For some parts of the annotation format DENOFO needs access to the NCBI Taxonomy Database
through the ete3 library. When you first run a tool that needs the NCBI Taxonomy Database
(e.g. denofo-questionnaire) and the database could not be found, it will download
and process it, which can take some minutes. This local database version will be used from
now on without additional waiting times.

In case you want to update your local version of the NCBI Taxonomy Database, please run:

```bash
update-ncbi-taxdb
# or for uv
uv run update-ncbi-taxdb
```

## Contributing, feature requests and bug reports

Contributions and feedback are very welcome! We tried our best to make the DENOFO
annotation format and toolkit as open and easily accessible as possible and tested
the toolkit extensively. However, there will always be some bugs on specific platforms
or with specific combinations of hardware/software. Also, some bugs will sneak into the 
codebase over time with changes in our dependencies or features we add.
If you find any bug or have trouble with our toolkit, please reach out to us either
here on GitHub or via email. The more information you can provide about the error or bug,
the faster we will be able to help you or fix it, but it does not matter if you know
exactly what the issue is. We would still like to hear about all problems with DENOFO.

We are fully aware that de novo gene research is a very young and fast-moving field,
where a large variety of methods and terms is used and this makes it difficult to
standardise everything to the satisfaction of everyone. We want to encourage the 
scientific community to discuss here also about all changes or novel developments
of the field and how we can put these in better ways into the annotation format
or the toolkit. If you are missing any features in the DENOFO toolkit that would
make your work easier or would be a great addition in your opinion, please let us 
know and we will try to implement them over time!

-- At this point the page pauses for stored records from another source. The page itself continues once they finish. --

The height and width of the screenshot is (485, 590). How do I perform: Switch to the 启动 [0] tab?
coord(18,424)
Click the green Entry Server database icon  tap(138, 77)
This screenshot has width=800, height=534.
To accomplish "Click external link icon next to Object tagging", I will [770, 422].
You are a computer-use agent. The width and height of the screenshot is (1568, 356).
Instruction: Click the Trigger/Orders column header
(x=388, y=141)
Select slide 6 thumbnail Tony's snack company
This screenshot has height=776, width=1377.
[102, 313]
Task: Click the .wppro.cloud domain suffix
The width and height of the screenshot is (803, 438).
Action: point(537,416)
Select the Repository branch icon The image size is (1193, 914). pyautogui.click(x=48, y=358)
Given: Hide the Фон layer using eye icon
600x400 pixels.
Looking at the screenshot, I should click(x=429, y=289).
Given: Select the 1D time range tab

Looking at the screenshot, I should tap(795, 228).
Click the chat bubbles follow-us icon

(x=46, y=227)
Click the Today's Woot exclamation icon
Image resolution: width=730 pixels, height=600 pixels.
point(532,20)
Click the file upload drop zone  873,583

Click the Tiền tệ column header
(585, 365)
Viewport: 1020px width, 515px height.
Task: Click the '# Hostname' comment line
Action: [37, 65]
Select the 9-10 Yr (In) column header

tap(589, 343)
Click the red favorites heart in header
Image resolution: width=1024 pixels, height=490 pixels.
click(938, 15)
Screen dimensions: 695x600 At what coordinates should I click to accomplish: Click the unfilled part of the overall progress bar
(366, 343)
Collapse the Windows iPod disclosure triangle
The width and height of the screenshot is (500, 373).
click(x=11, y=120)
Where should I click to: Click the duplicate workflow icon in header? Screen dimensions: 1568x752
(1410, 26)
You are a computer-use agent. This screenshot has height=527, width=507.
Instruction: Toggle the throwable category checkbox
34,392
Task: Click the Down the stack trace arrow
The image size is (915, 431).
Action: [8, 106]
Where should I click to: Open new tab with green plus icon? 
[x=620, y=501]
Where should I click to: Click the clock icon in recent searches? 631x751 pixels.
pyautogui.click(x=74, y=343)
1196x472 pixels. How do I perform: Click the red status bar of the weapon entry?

## Publications and Citation

**Publications:**
We have two publications linked to our de novo gene annotation format and the DENOFO 
toolkit:

- [DeNoFo: a file format and toolkit for standardised, comparable de novo gene annotation (2025) E. Dohmen, M. Aubel, L. A. Eicholt, P. Roginski, V. Luria, A. Karger, A. Grandchamp; bioRxiv](https://doi.org/10.1101/2025.03.31.644673) An Application Note introducing the 
denofo toolkit
- [De Novo Gene Emergence: Summary, Classification, and Challenges of Current Methods (2025) A. Grandchamp, M. Aubel, L. A. Eicholt, P. Roginski, V. Luria, A. Karger, E. Dohmen; EcoEvoRxiv](https://doi.org/10.32942/X2DP88) A review introducing the concepts and decisions
for the standardised de novo annotation format

**Citation:**
If you used denofo for your work, please cite the [Application Note](https://doi.org/10.1101/2025.03.31.644673) linked above.

## License

This project is licensed under the GNU GENERAL PUBLIC LICENSE.